* [Supplied entries]:
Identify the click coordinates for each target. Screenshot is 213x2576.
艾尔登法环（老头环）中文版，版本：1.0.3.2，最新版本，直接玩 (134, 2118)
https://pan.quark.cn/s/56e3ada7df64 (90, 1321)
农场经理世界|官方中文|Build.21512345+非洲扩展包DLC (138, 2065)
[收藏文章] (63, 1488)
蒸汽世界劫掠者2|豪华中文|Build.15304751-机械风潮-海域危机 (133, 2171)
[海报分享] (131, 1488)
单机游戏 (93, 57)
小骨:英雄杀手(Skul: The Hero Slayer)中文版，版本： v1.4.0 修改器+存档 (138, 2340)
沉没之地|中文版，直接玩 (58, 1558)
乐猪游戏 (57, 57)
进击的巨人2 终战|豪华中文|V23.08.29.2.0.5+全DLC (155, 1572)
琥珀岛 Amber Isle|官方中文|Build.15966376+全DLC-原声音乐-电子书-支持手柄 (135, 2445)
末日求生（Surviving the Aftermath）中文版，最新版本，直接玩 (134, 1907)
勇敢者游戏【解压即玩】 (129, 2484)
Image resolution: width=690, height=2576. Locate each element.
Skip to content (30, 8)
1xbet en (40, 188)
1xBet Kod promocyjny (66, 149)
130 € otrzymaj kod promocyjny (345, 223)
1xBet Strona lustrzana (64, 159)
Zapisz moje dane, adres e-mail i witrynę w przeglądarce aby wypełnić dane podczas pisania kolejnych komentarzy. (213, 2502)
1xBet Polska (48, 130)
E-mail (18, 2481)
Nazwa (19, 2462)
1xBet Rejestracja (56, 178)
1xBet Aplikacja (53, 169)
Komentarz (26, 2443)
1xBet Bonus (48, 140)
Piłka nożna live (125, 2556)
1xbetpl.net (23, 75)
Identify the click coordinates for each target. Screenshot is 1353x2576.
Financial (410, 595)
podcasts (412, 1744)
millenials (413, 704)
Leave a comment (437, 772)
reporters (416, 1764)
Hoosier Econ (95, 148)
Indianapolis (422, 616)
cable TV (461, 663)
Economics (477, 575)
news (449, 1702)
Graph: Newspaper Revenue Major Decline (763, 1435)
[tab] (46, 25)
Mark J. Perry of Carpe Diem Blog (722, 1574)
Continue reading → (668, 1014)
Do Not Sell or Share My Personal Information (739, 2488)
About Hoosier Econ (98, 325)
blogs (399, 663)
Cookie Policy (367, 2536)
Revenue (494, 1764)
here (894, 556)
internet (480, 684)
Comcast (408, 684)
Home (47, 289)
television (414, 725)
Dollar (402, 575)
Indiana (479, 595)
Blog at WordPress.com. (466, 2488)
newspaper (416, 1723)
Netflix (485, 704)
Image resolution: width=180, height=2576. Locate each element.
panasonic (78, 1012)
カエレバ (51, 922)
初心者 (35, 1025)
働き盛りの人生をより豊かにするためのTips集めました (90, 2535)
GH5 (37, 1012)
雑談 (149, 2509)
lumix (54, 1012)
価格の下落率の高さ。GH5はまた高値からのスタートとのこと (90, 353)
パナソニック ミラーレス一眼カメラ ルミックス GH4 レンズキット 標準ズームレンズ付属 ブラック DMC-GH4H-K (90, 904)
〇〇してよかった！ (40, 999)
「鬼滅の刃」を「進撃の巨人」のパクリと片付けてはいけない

* [Activity]:
The lines from the beginning of the records through the line containing "[收藏文章] (63, 1488)" should be reproduced exactly. Include nothing else.

* [Solution]:
Identify the click coordinates for each target. Screenshot is 213x2576.
艾尔登法环（老头环）中文版，版本：1.0.3.2，最新版本，直接玩 (134, 2118)
https://pan.quark.cn/s/56e3ada7df64 (90, 1321)
农场经理世界|官方中文|Build.21512345+非洲扩展包DLC (138, 2065)
[收藏文章] (63, 1488)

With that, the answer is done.